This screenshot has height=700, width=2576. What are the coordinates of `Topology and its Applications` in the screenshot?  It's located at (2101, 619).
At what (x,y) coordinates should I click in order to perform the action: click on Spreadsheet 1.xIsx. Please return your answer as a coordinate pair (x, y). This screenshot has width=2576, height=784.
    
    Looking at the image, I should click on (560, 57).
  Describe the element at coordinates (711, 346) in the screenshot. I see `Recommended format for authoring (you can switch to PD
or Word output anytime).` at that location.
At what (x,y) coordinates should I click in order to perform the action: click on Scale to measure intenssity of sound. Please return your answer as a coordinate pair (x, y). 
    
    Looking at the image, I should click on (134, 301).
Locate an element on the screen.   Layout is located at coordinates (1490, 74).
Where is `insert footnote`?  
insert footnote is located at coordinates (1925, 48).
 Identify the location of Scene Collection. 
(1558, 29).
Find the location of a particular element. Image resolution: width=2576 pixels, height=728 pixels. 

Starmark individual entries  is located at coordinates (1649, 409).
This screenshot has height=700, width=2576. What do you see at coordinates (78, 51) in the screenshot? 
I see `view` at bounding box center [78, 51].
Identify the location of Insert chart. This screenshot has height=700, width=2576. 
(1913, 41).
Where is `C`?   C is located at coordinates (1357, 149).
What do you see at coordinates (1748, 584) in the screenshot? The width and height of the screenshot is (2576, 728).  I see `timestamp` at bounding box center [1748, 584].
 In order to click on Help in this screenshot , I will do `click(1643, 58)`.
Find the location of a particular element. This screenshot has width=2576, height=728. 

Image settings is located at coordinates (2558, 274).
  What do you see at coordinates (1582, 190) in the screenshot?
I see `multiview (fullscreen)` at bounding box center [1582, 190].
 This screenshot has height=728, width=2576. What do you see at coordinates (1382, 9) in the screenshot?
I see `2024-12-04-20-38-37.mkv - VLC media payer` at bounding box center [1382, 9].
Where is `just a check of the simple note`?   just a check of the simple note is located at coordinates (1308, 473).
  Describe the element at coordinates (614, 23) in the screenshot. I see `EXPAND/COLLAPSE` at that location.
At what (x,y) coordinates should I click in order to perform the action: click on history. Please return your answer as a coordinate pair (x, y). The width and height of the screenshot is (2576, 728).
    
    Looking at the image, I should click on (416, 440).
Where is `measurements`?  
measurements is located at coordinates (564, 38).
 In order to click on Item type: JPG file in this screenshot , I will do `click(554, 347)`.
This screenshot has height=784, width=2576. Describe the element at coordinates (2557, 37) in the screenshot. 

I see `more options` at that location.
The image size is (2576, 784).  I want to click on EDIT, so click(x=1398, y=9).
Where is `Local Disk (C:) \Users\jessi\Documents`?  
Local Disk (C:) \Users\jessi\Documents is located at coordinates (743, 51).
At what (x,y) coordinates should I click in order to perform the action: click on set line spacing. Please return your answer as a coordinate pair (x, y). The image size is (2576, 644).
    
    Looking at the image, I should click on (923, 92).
*-*-*
- GIVEN TASK
Can you rewrite the data above as a JSON list of strings, one string per line, with blank lines left out?

- RESULT OF THIS EXERCISE
[
  "This screenshot has height=700, width=2576. What are the coordinates of `Topology and its Applications` in the screenshot?  It's located at (2101, 619).",
  "At what (x,y) coordinates should I click in order to perform the action: click on Spreadsheet 1.xIsx. Please return your answer as a coordinate pair (x, y). This screenshot has width=2576, height=784.",
  "    Looking at the image, I should click on (560, 57).",
  "  Describe the element at coordinates (711, 346) in the screenshot. I see `Recommended format for authoring (you can switch to PD",
  "or Word output anytime).` at that location.",
  "At what (x,y) coordinates should I click in order to perform the action: click on Scale to measure intenssity of sound. Please return your answer as a coordinate pair (x, y). ",
  "    Looking at the image, I should click on (134, 301).",
  "Locate an element on the screen.   Layout is located at coordinates (1490, 74).",
  "Where is `insert footnote`?  ",
  "insert footnote is located at coordinates (1925, 48).",
  " Identify the location of Scene Collection. ",
  "(1558, 29).",
  "Find the location of a particular element. Image resolution: width=2576 pixels, height=728 pixels. ",
  "Starmark individual entries  is located at coordinates (1649, 409).",
  "This screenshot has height=700, width=2576. What do you see at coordinates (78, 51) in the screenshot? ",
  "I see `view` at bounding box center [78, 51].",
  "Identify the location of Insert chart. This screenshot has height=700, width=2576. ",
  "(1913, 41).",
  "Where is `C`?   C is located at coordinates (1357, 149).",
  "What do you see at coordinates (1748, 584) in the screenshot? The width and height of the screenshot is (2576, 728).  I see `timestamp` at bounding box center [1748, 584].",
  " In order to click on Help in this screenshot , I will do `click(1643, 58)`.",
  "Find the location of a particular element. This screenshot has width=2576, height=728. ",
  "Image settings is located at coordinates (2558, 274).",
  "  What do you see at coordinates (1582, 190) in the screenshot?",
  "I see `multiview (fullscreen)` at bounding box center [1582, 190].",
  " This screenshot has height=728, width=2576. What do you see at coordinates (1382, 9) in the screenshot?",
  "I see `2024-12-04-20-38-37.mkv - VLC media payer` at bounding box center [1382, 9].",
  "Where is `just a check of the simple note`?   just a check of the simple note is located at coordinates (1308, 473).",
  "  Describe the element at coordinates (614, 23) in the screenshot. I see `EXPAND/COLLAPSE` at that location.",
  "At what (x,y) coordinates should I click in order to perform the action: click on history. Please return your answer as a coordinate pair (x, y). The width and height of the screenshot is (2576, 728).",
  "    Looking at the image, I should click on (416, 440).",
  "Where is `measurements`?  ",
  "measurements is located at coordinates (564, 38).",
  " In order to click on Item type: JPG file in this screenshot , I will do `click(554, 347)`.",
  "This screenshot has height=784, width=2576. Describe the element at coordinates (2557, 37) in the screenshot. ",
  "I see `more options` at that location.",
  "The image size is (2576, 784).  I want to click on EDIT, so click(x=1398, y=9).",
  "Where is `Local Disk (C:) \\Users\\jessi\\Documents`?  ",
  "Local Disk (C:) \\Users\\jessi\\Documents is located at coordinates (743, 51).",
  "At what (x,y) coordinates should I click in order to perform the action: click on set line spacing. Please return your answer as a coordinate pair (x, y). The image size is (2576, 644).",
  "    Looking at the image, I should click on (923, 92)."
]